▸ **Instructions to follow**: Report each line of the data below in which "Compliance" appears.

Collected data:
____________________

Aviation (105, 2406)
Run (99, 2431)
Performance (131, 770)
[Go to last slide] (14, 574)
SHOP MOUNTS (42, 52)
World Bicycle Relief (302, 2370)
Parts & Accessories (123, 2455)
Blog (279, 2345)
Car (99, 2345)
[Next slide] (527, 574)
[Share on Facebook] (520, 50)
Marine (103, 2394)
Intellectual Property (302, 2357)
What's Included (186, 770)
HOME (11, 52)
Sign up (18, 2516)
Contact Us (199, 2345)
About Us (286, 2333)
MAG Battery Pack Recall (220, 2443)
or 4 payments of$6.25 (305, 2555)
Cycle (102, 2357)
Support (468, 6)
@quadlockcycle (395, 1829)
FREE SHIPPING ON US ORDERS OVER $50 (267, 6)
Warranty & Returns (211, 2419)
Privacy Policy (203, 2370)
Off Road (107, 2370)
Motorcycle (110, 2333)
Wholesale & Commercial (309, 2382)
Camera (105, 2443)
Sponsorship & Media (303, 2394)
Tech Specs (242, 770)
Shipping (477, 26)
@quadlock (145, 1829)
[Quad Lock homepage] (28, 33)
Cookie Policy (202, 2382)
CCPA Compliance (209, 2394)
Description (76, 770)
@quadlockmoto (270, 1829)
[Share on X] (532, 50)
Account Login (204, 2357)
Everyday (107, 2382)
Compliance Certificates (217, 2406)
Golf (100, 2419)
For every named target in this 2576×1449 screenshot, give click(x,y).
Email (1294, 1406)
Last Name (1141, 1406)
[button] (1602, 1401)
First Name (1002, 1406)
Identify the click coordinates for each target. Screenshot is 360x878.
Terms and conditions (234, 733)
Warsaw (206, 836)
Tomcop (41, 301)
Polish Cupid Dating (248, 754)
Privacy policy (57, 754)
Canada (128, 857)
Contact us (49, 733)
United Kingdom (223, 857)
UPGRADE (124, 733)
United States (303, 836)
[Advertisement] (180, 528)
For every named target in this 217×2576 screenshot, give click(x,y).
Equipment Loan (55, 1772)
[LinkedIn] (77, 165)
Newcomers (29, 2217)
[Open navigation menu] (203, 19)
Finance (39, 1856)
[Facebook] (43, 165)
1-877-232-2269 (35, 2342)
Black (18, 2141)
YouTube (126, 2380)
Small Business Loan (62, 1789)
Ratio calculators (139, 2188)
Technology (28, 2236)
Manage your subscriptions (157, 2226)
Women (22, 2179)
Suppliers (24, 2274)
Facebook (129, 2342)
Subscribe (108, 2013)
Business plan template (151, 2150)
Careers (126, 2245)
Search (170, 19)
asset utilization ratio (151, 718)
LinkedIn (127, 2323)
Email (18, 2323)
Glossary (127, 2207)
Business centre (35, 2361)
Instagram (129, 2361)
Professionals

____________________

▸ **Task response**:
CCPA Compliance (209, 2394)
Compliance Certificates (217, 2406)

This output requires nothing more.